Posted at 09:00 AM on July 10, 2009


Most people seem to have as much trouble controlling weight as they do selecting winning stocks. So each letter in the C-A-N S-L-I-M slogan stands for one of the seven basic fundamentals of selecting outstanding stocks. If most successful stocks exhibit these seven common characteristics at early emerging growth stages, these basics are worth learning. Here is the formula. Repeat it several times until you can recall and use it easily.

 

C = Current quarterly earnings per share. They must be up at least 20%.

 

A = Annual earnings per share. They should show meaningful growth for the last five years.

 

N = New. Buy companies with new products, new management, or significant new changes in their industry conditions.
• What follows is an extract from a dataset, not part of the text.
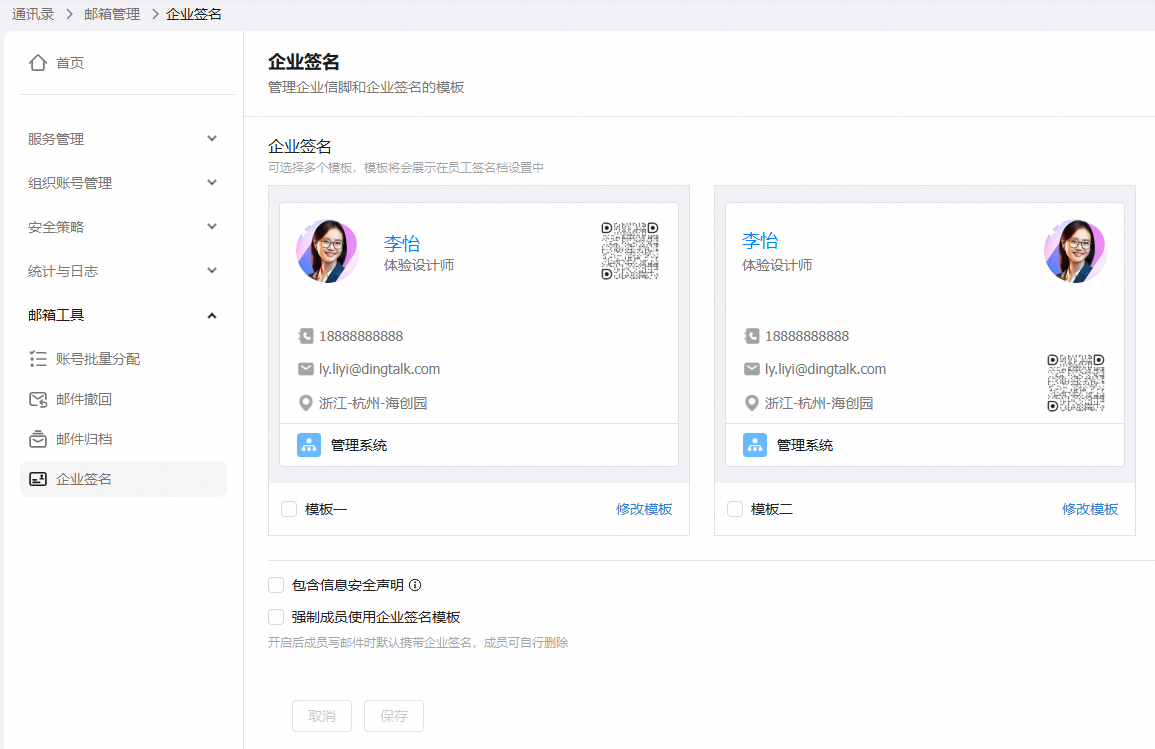The width and height of the screenshot is (1155, 749).
Task: Select the 模板二 checkbox
Action: 735,509
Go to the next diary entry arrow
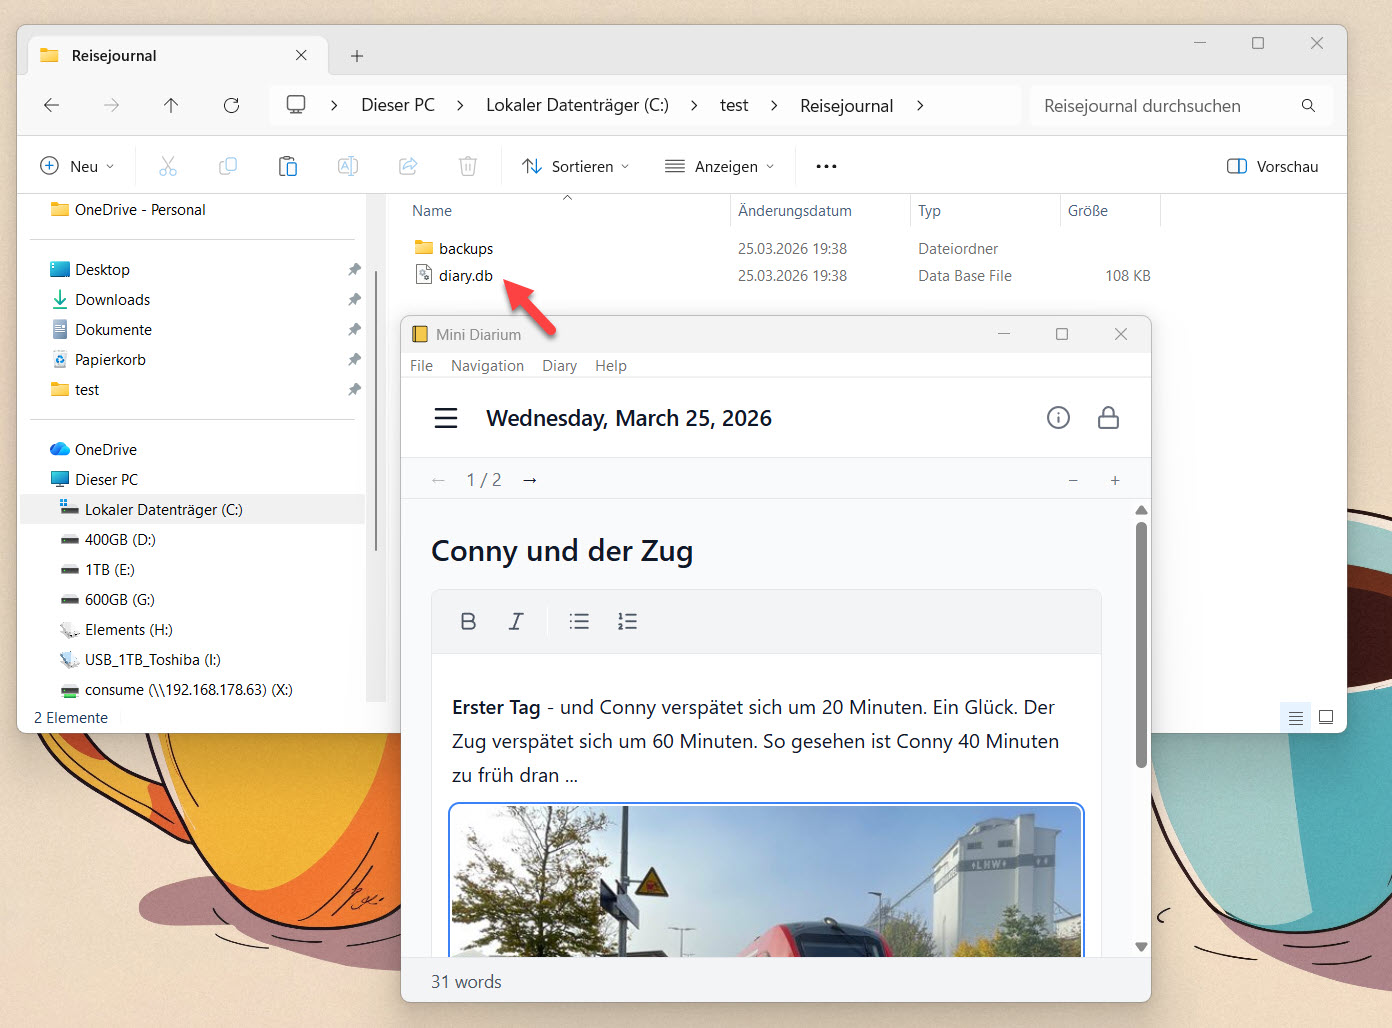1392x1028 pixels. [x=530, y=481]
And most important, buy stocks as they initially make new highs in price. (Forget cheap stocks; they are usually cheap for a very good reason.)

 

S = Supply and Demand. There should be a small or reasonable number of shares outstanding, not large capitalization, older companies. And look for volume increases when a stock begins to move up.

 

L = Leaders. Buy market leaders, avoid laggards.

 

I = Institutional sponsorship. Buy stocks with at least a few institutional sponsors with better than average recent performance records.

 

M = The general market. It will determine whether you win or lose, so learn to interpret the daily general market indexes (price and volume changes) and action of the individual market leaders to determine the overall market's current direction.